How to complete this task:
Only the lines from the line holding "Click the Recover Non Boot PC icon" through the final line of the entries below are to be returned, exactly as they stand.

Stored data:
##############################

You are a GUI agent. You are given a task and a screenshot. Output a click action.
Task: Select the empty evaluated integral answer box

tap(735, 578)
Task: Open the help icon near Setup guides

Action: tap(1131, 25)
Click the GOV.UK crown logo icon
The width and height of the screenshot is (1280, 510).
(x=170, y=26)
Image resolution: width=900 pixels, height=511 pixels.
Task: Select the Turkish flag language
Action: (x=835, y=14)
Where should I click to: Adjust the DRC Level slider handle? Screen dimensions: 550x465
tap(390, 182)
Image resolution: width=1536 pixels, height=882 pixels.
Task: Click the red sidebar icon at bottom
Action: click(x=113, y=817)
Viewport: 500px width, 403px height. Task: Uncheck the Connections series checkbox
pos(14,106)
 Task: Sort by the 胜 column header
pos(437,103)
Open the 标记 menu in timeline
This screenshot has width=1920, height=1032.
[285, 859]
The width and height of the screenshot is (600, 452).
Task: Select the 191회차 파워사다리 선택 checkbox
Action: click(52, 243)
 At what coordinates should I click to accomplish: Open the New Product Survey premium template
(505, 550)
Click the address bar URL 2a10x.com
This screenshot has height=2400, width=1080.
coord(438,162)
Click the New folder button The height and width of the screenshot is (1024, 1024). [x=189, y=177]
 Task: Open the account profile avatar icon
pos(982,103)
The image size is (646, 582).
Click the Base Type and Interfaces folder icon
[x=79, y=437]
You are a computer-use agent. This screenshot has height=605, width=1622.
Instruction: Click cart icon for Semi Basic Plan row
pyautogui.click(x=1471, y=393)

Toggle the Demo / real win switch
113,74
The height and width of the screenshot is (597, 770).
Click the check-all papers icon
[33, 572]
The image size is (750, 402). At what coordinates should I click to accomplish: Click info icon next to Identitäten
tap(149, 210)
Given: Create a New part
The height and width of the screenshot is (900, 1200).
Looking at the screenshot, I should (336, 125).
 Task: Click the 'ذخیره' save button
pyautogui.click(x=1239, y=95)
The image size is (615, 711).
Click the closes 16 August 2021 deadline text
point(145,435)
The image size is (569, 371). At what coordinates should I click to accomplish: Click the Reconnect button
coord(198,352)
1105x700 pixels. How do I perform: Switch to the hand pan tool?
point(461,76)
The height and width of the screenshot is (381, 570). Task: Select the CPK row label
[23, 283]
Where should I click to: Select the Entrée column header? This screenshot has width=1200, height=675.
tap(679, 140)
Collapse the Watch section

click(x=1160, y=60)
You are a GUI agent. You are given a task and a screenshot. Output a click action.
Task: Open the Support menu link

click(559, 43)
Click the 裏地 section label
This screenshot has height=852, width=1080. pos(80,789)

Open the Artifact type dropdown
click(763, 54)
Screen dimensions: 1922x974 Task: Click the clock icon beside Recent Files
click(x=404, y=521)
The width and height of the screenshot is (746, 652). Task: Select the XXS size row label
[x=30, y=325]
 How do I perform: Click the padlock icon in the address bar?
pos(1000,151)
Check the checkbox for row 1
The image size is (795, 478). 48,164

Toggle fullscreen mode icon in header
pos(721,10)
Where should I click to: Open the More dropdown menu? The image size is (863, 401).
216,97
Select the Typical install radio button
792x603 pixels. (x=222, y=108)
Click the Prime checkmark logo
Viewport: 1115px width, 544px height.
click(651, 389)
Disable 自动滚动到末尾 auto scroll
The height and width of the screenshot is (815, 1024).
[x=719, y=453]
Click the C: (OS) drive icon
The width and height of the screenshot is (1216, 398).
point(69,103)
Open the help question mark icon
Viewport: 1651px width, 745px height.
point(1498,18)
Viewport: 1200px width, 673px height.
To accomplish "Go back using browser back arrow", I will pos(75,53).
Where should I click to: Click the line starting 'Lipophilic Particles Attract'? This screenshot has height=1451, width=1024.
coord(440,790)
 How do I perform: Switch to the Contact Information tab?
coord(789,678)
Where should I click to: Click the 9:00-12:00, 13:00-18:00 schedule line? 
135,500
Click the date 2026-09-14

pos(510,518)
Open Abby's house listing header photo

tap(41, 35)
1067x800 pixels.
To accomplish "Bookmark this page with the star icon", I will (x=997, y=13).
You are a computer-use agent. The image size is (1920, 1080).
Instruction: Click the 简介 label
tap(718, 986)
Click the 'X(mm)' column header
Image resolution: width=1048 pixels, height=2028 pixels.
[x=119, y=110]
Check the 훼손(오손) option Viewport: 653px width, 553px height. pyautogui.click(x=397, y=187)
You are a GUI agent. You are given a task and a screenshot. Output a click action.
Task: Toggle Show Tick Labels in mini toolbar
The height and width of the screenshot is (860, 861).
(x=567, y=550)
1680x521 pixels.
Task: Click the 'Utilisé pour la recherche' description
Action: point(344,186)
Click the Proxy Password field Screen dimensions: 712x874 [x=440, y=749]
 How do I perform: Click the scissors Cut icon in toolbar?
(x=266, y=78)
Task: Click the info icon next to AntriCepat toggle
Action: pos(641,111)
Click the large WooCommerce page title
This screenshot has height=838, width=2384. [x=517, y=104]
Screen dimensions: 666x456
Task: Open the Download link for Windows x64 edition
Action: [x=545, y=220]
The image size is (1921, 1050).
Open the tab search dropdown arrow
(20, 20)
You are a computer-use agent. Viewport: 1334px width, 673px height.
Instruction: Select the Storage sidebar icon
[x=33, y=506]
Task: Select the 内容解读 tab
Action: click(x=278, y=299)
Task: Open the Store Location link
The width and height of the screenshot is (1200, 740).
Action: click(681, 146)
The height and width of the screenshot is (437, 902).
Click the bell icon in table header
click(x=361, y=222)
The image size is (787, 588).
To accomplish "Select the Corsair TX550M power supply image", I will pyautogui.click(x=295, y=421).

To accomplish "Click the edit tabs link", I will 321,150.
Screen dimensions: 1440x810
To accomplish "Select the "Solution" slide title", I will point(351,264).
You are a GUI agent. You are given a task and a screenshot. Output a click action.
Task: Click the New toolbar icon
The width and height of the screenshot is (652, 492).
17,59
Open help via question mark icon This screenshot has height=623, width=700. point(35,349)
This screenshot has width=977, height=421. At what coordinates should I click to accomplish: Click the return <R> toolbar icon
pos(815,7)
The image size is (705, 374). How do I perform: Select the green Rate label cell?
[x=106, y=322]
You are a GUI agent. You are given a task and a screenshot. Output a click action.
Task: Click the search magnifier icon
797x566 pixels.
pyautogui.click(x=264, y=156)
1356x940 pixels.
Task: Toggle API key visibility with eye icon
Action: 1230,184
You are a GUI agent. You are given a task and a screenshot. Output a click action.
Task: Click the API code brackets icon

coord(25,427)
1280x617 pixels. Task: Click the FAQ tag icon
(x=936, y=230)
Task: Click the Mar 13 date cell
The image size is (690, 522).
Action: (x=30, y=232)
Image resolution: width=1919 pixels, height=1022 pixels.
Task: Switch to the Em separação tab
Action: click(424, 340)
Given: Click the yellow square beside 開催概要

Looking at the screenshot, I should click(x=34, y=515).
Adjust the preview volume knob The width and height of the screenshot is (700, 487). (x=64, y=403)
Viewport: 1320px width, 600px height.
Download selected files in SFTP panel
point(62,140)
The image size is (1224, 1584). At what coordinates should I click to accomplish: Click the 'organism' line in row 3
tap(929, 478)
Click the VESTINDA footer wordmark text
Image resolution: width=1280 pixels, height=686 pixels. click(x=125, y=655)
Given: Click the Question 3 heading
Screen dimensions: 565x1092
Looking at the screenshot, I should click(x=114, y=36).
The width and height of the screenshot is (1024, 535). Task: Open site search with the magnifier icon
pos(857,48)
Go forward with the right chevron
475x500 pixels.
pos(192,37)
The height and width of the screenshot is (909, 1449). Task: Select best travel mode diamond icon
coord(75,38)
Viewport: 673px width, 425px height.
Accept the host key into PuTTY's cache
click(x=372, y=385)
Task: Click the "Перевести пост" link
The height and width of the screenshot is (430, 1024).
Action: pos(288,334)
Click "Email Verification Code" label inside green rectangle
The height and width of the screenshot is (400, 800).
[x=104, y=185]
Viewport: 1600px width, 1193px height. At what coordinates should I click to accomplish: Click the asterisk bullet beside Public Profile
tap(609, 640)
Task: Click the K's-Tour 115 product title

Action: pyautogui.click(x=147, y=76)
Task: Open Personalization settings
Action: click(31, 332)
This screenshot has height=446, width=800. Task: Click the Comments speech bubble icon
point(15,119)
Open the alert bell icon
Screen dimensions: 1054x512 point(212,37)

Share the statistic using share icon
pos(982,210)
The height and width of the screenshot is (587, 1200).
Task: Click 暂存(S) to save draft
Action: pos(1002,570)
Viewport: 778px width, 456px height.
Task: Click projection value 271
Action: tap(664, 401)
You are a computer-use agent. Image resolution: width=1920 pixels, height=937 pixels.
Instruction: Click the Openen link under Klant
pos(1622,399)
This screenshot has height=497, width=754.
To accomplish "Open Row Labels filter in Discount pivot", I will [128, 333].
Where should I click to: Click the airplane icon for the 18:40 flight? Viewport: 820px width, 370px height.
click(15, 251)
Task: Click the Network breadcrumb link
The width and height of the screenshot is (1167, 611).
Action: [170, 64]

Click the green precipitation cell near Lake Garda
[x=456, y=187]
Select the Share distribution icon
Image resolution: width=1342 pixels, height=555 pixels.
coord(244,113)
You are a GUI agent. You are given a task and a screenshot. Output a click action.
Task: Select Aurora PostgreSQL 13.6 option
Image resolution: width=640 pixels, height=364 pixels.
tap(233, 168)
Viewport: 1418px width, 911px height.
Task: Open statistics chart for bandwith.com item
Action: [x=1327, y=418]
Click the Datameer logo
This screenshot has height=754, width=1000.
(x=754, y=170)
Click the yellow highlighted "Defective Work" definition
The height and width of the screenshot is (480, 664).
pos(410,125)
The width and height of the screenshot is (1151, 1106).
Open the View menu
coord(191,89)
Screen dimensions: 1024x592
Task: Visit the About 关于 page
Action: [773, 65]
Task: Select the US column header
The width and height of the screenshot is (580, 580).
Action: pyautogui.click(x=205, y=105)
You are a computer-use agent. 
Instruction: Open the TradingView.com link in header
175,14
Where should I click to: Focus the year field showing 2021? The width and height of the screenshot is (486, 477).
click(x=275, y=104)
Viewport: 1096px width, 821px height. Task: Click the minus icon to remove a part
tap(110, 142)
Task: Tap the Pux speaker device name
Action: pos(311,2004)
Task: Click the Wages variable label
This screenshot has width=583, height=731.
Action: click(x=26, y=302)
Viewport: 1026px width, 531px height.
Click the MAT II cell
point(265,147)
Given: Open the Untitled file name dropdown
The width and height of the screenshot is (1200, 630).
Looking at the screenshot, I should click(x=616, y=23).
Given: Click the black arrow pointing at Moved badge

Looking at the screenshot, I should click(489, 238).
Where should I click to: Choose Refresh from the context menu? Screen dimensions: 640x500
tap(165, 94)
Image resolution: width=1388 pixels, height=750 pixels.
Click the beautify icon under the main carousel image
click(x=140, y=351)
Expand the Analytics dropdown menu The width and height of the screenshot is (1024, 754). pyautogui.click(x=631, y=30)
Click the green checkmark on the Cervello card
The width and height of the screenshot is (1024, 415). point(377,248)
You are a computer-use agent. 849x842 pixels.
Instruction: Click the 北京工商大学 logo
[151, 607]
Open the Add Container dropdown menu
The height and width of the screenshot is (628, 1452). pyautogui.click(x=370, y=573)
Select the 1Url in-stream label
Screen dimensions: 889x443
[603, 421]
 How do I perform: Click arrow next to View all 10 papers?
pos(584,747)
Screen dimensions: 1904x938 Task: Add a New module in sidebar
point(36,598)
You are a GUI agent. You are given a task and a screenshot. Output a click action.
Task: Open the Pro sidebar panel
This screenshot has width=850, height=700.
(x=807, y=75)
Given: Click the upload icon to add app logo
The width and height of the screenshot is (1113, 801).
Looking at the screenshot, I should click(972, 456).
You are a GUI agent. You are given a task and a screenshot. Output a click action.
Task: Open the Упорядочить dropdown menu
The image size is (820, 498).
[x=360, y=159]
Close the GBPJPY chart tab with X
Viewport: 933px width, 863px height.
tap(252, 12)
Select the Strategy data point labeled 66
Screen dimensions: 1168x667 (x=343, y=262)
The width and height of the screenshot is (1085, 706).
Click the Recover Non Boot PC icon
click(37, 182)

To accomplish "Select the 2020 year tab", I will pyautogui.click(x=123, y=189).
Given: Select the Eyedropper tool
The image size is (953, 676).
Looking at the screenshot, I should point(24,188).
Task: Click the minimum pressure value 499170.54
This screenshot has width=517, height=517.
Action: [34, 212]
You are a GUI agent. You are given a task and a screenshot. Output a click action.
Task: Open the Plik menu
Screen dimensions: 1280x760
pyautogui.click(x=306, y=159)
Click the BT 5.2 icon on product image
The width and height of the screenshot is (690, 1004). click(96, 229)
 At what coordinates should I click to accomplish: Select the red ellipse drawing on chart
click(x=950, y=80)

##############################

Solution below:
Click the Recover Non Boot PC icon
click(37, 182)

To accomplish "Select the 2020 year tab", I will pyautogui.click(x=123, y=189).
Given: Select the Eyedropper tool
The image size is (953, 676).
Looking at the screenshot, I should point(24,188).
Task: Click the minimum pressure value 499170.54
This screenshot has width=517, height=517.
Action: [34, 212]
You are a GUI agent. You are given a task and a screenshot. Output a click action.
Task: Open the Plik menu
Screen dimensions: 1280x760
pyautogui.click(x=306, y=159)
Click the BT 5.2 icon on product image
The width and height of the screenshot is (690, 1004). click(96, 229)
 At what coordinates should I click to accomplish: Select the red ellipse drawing on chart
click(x=950, y=80)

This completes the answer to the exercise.